(Data listing)
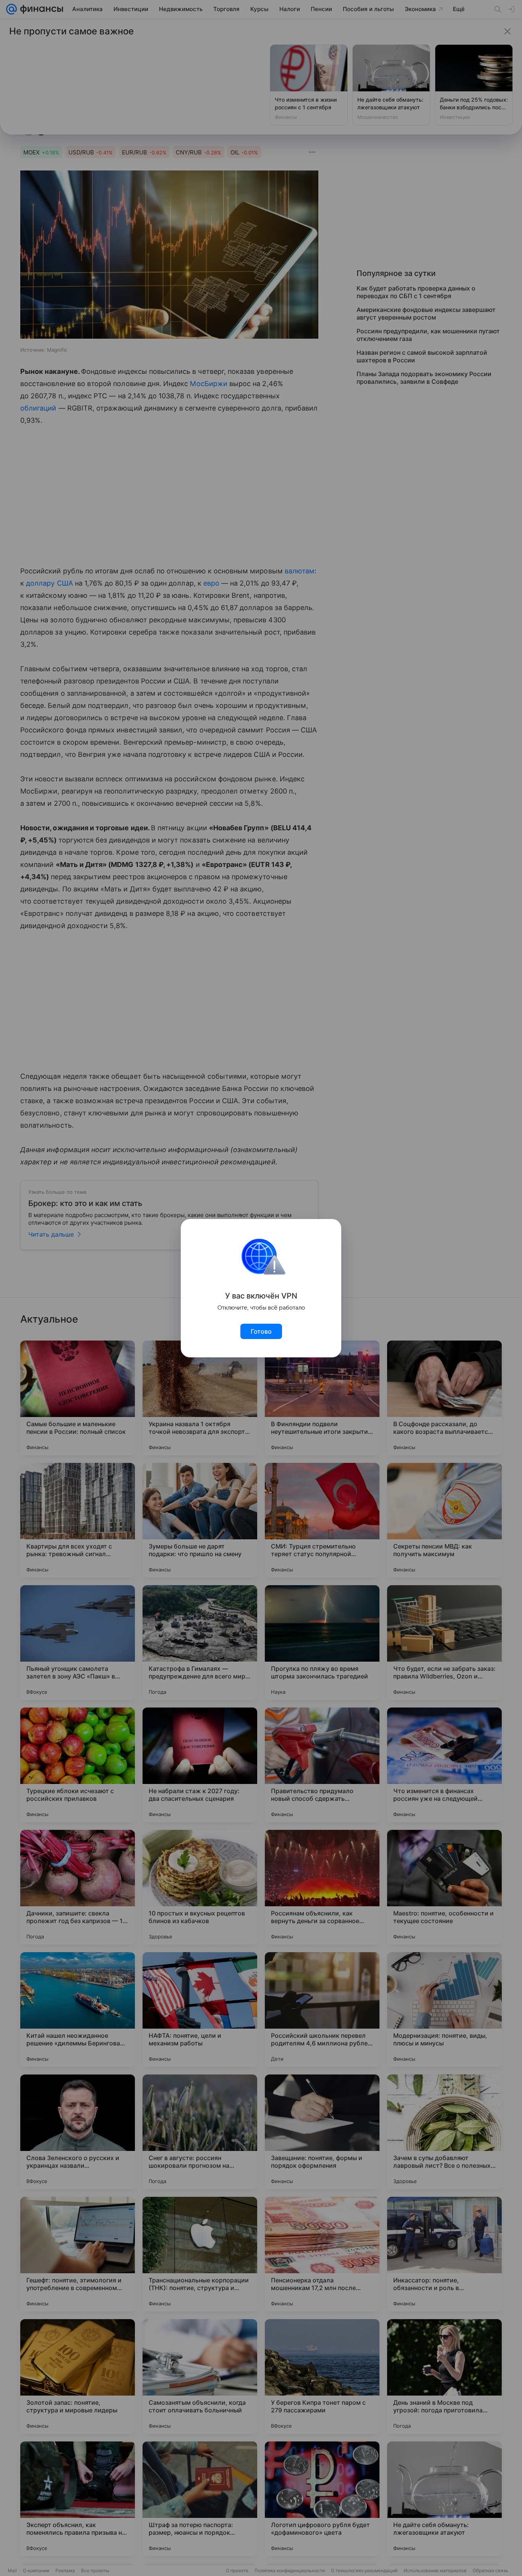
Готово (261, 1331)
---
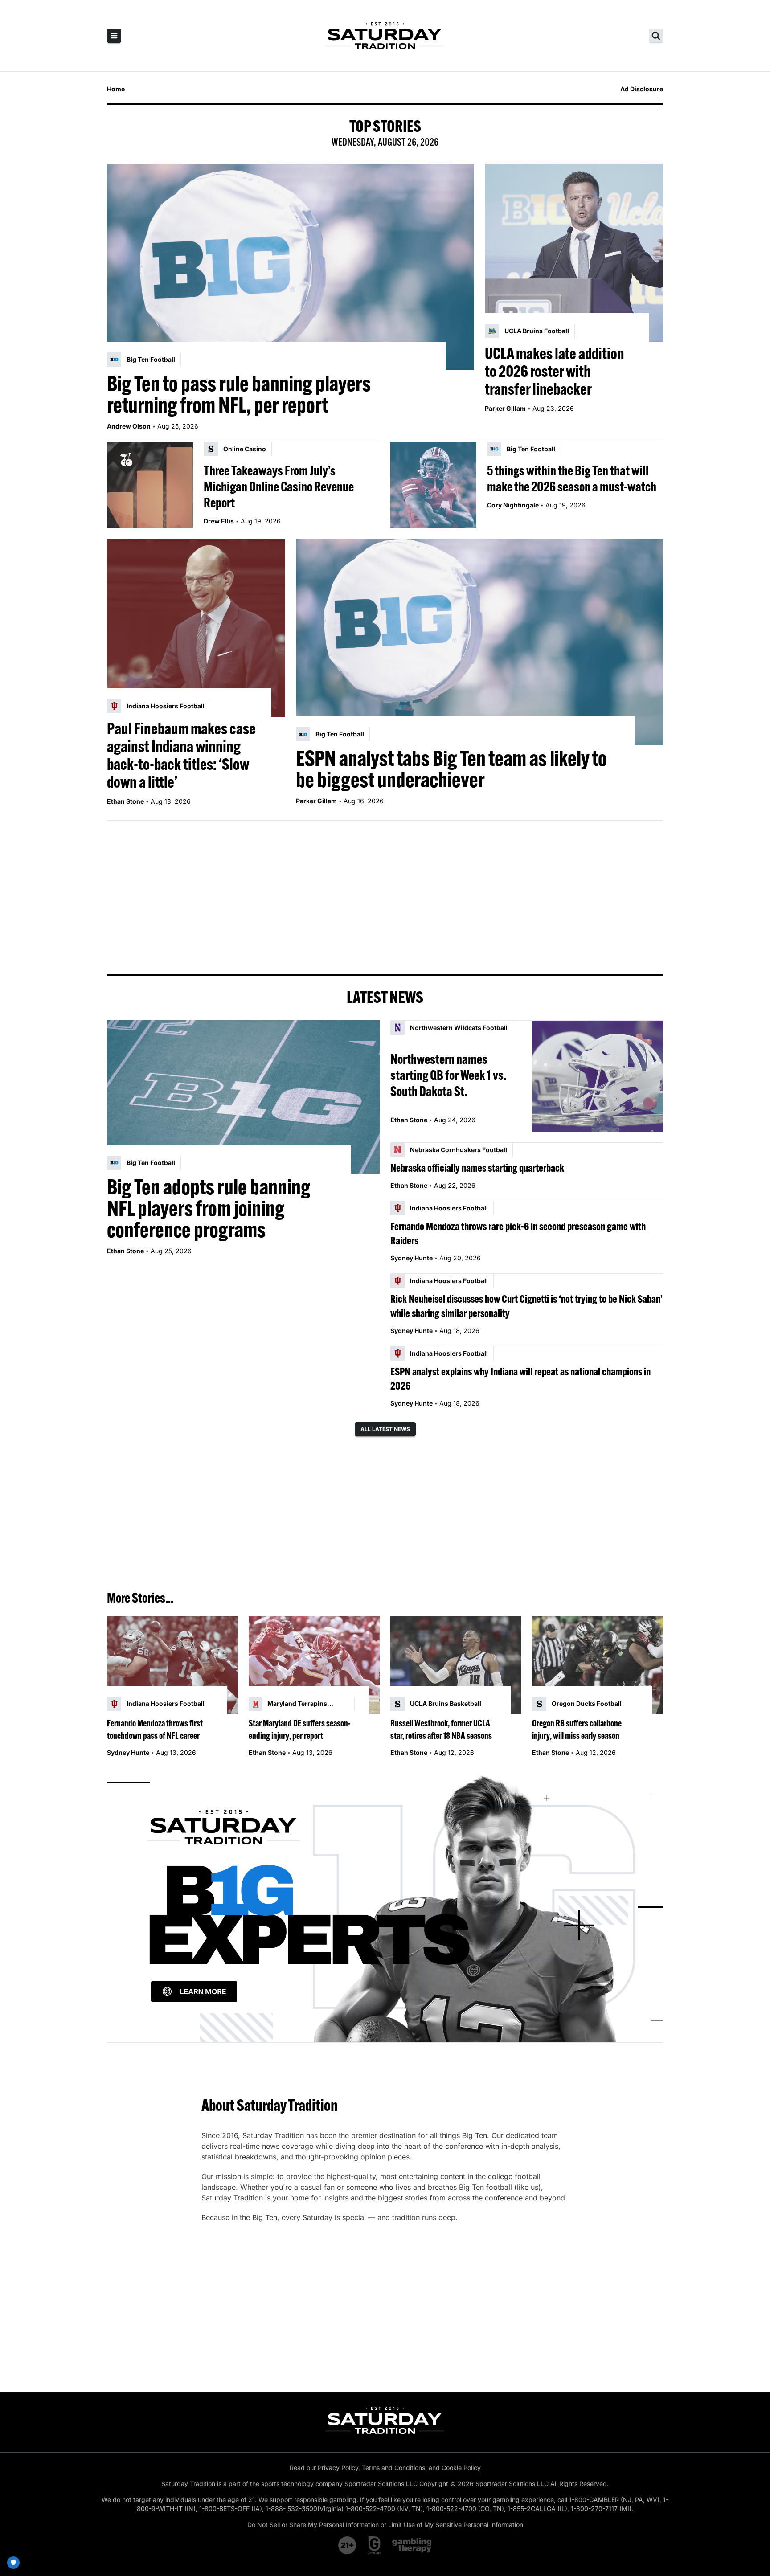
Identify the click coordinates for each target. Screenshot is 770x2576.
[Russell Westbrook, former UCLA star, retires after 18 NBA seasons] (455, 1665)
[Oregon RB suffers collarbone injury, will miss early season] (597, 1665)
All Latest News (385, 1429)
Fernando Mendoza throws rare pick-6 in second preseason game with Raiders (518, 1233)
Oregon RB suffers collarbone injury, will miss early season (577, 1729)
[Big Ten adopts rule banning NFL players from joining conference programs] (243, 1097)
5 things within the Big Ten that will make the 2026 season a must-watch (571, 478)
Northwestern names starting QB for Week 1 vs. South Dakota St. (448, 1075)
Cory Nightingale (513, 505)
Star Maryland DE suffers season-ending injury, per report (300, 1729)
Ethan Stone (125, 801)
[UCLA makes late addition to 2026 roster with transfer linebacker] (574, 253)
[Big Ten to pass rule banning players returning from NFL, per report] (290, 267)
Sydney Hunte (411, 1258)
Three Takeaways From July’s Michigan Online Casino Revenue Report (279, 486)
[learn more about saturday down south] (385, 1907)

(About this task) The entries above hold the needed span. Transcribe exactly the lines from the one with "Three Takeaways From" to the one with "[learn more about", both included.

(Response)
Three Takeaways From July’s Michigan Online Casino Revenue Report (279, 486)
[learn more about saturday down south] (385, 1907)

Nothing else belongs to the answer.